Das Fehlen eines klaren Trends bei den Todesfällen im Luftverkehr untergräbt die offizielle Darstellung, dass diese Zahl steige.

Allerdings deuten die Zahlen darauf hin, dass die Auswirkungen der Sanktionen – insbesondere der Mangel an Ersatzteilen für die Reparatur von Flugzeugen – die heimische Luftfahrt weiterhin belasten und Flugreisen offenbar immer unsicherer werden.

Inspektionen könnten ein Versuch sein, eine besorgte Öffentlichkeit zu beruhigen und sicherzustellen, dass die schwindende Zahl der einsatzfähigen Flugzeuge des Landes flugtauglich ist, so Experten.

Die Daten von JACDEC zeigen zwar einen Anstieg der Todesfälle im Luftverkehr von 2022 bis zum laufenden Jahr, doch das Gesamtbild ist komplexer.

Tatsächlich ist die durchschnittliche Zahl der Todesfälle im Zusammenhang mit Flugzeugen in Russland in den letzten zehn Jahren mit etwa 30 pro Jahr relativ konstant geblieben. Betrachtet man diesen Zeitraum, so scheinen die letzten drei Jahre nichts Ungewöhnliches zu sein.

Die Daten von JACDEC zeigen, dass die tödlichste Periode für die russische Luftfahrt zwischen 2000 und 2010 war. In diesem Zeitraum kam es zu einer Reihe von Unfällen mit hohen Opferzahlen, wodurch sich der Jahresdurchschnitt auf 71 Todesfälle belief.

Die Ursache für den Absturz der Antonow im Juli ist weiterhin unklar. Ermittler prüfen Berichten zufolge sowohl Pilotenfehler als auch technische Fehlfunktionen, die mit Sanktionen in Verbindung stehen könnten, als mögliche Ursachen.

Ältere Flugzeuge sind anfälliger für technische Probleme. Seit 2022 ist in den Daten ein Anstieg sowohl kleinerer als auch schwerwiegender Zwischenfälle mit durchschnittlich 66 pro Jahr unverkennbar.

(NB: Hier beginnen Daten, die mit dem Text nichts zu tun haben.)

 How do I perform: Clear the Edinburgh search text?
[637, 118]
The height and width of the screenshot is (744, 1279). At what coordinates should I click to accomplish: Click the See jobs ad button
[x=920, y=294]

Laut JACDEC gab es bis Oktober 2025 bereits mehr als 60 solcher Vorfälle. Ein Teil des Anstiegs ist auf die größere Transparenz der öffentlich zugänglichen Quellen zurückzuführen, die JACDEC zur Erstellung seiner Datenbanken nutzt.

Diese Erkenntnisse scheinen sich in den eigenen regulatorischen Daten Russlands zu widerspiegeln: Das Interstate Aviation Committee (IAC), das Flugzeugunfälle in Russland und den Nachbarländern erfasst, hat seit Kriegsbeginn keinen nennenswerten Anstieg der Unfälle gemeldet, und in den letzten Jahren scheint die durchschnittliche Zahl der Verletzten und Todesopfer zurückgegangen zu sein.

„Betrachtet man die Daten des IAC von 2023 bis 2024, so gibt es branchenweit keinen signifikanten Anstieg in Bezug auf eine deutliche Verschlechterung der Sicherheit”, sagte ein US-Professor, der sich mit der russischen Luftfahrt befasst.

Russlands marktbeherrschende Fluggesellschaft Aeroflot nimmt im Ranking Ranking der sichersten Airlines weltweit den 25. Platz ein.